In the records below, find the line containing "You are a computer-use", then copy that line and all lines after it, exactly, omitting every picture.

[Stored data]

•••••

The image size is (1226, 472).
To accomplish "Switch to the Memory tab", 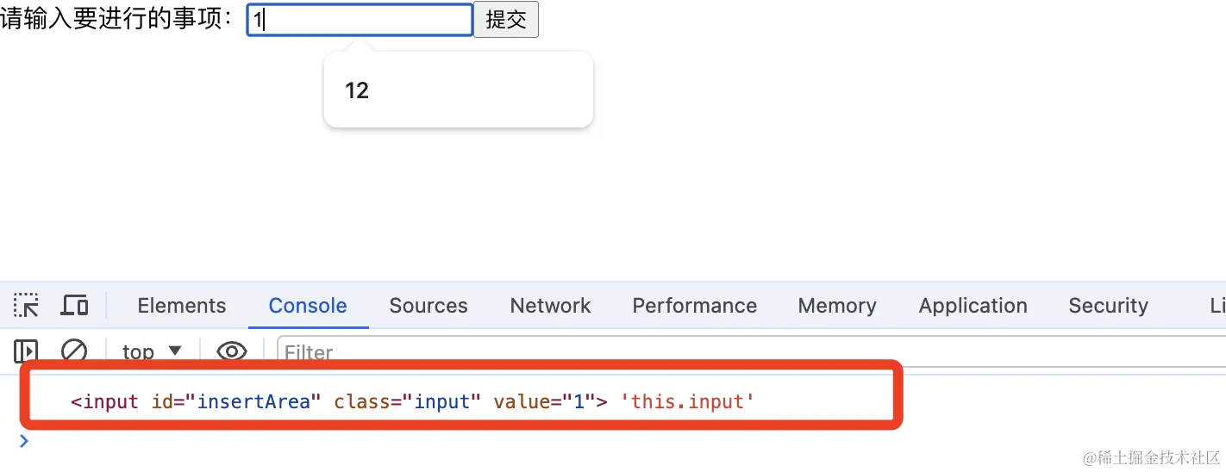I will 836,306.
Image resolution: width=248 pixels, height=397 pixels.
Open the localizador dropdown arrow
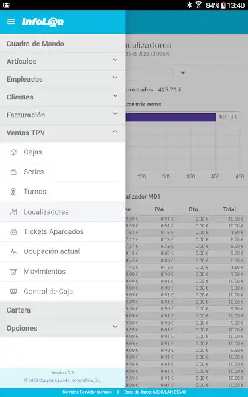(x=183, y=73)
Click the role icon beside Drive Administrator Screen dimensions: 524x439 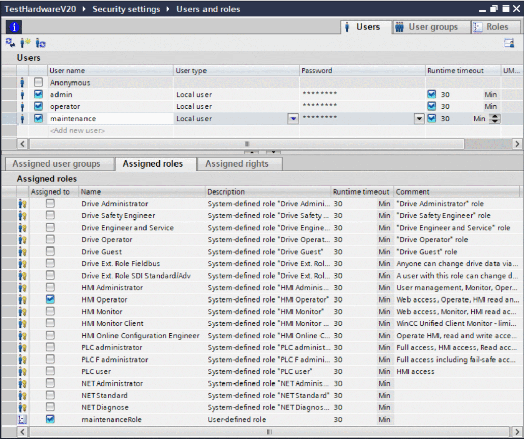[x=22, y=204]
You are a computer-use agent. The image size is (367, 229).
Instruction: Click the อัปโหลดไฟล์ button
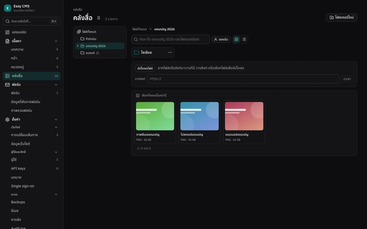pyautogui.click(x=145, y=68)
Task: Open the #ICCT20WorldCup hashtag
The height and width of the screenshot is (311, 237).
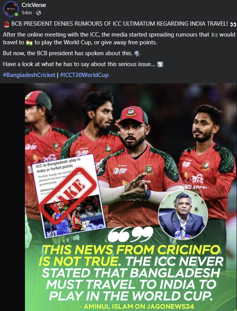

•••••

§ Exercise solution
You are a computer-use agent. The image size is (367, 229).
Instruction: Click the อัปโหลดไฟล์ button
pyautogui.click(x=145, y=68)
Task: Open the #ICCT20WorldCup hashtag
The height and width of the screenshot is (311, 237).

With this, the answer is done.